Would you repeat each of the lines below exactly?
|---|
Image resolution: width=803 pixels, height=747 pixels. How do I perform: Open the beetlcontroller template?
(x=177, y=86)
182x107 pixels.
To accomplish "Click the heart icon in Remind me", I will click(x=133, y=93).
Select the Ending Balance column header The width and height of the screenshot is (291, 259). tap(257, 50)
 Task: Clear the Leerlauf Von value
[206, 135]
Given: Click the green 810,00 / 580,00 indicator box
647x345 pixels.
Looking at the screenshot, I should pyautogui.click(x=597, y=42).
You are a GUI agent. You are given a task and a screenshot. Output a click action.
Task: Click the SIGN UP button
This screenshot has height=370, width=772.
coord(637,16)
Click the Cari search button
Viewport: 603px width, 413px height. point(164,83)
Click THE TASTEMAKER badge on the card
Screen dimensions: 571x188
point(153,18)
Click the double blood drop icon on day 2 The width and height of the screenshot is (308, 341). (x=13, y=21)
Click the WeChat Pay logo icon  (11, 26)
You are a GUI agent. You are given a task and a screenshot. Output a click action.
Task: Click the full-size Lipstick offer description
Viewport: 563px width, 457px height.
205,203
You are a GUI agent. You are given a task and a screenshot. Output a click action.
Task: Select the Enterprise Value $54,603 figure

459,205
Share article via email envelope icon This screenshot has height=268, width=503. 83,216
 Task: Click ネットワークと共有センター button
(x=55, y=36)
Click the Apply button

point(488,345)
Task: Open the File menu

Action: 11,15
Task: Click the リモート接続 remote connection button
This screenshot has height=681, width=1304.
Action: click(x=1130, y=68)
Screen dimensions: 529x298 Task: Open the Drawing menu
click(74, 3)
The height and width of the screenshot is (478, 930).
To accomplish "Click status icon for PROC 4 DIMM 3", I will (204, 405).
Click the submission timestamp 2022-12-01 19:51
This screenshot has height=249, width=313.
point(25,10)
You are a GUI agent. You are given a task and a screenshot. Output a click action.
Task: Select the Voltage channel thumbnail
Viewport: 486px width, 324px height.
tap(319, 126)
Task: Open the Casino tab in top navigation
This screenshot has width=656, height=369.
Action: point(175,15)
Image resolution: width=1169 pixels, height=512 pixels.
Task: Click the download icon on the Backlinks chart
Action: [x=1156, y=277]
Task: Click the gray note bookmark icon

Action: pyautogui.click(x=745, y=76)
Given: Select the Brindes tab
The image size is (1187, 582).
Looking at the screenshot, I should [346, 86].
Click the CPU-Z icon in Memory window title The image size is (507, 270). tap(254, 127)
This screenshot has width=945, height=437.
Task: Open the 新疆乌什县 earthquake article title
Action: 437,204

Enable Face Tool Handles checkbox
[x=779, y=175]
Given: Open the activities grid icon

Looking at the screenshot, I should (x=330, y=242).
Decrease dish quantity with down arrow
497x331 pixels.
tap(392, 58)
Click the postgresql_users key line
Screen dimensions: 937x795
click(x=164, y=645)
|---|
• _WRITTEN ANSWER_
Image resolution: width=803 pixels, height=747 pixels. How do I perform: Open the beetlcontroller template?
(x=177, y=86)
182x107 pixels.
To accomplish "Click the heart icon in Remind me", I will click(x=133, y=93).
Select the Ending Balance column header The width and height of the screenshot is (291, 259). tap(257, 50)
 Task: Clear the Leerlauf Von value
[206, 135]
Given: Click the green 810,00 / 580,00 indicator box
647x345 pixels.
Looking at the screenshot, I should pyautogui.click(x=597, y=42).
You are a GUI agent. You are given a task and a screenshot. Output a click action.
Task: Click the SIGN UP button
This screenshot has height=370, width=772.
coord(637,16)
Click the Cari search button
Viewport: 603px width, 413px height. point(164,83)
Click THE TASTEMAKER badge on the card
Screen dimensions: 571x188
point(153,18)
Click the double blood drop icon on day 2 The width and height of the screenshot is (308, 341). (x=13, y=21)
Click the WeChat Pay logo icon  (11, 26)
You are a GUI agent. You are given a task and a screenshot. Output a click action.
Task: Click the full-size Lipstick offer description
Viewport: 563px width, 457px height.
205,203
You are a GUI agent. You are given a task and a screenshot. Output a click action.
Task: Select the Enterprise Value $54,603 figure

459,205
Share article via email envelope icon This screenshot has height=268, width=503. 83,216
 Task: Click ネットワークと共有センター button
(x=55, y=36)
Click the Apply button

point(488,345)
Task: Open the File menu

Action: 11,15
Task: Click the リモート接続 remote connection button
This screenshot has height=681, width=1304.
Action: click(x=1130, y=68)
Screen dimensions: 529x298 Task: Open the Drawing menu
click(74, 3)
The height and width of the screenshot is (478, 930).
To accomplish "Click status icon for PROC 4 DIMM 3", I will (204, 405).
Click the submission timestamp 2022-12-01 19:51
This screenshot has height=249, width=313.
point(25,10)
You are a GUI agent. You are given a task and a screenshot. Output a click action.
Task: Select the Voltage channel thumbnail
Viewport: 486px width, 324px height.
tap(319, 126)
Task: Open the Casino tab in top navigation
This screenshot has width=656, height=369.
Action: point(175,15)
Image resolution: width=1169 pixels, height=512 pixels.
Task: Click the download icon on the Backlinks chart
Action: [x=1156, y=277]
Task: Click the gray note bookmark icon

Action: pyautogui.click(x=745, y=76)
Given: Select the Brindes tab
The image size is (1187, 582).
Looking at the screenshot, I should [346, 86].
Click the CPU-Z icon in Memory window title The image size is (507, 270). tap(254, 127)
This screenshot has width=945, height=437.
Task: Open the 新疆乌什县 earthquake article title
Action: 437,204

Enable Face Tool Handles checkbox
[x=779, y=175]
Given: Open the activities grid icon

Looking at the screenshot, I should (x=330, y=242).
Decrease dish quantity with down arrow
497x331 pixels.
tap(392, 58)
Click the postgresql_users key line
Screen dimensions: 937x795
click(x=164, y=645)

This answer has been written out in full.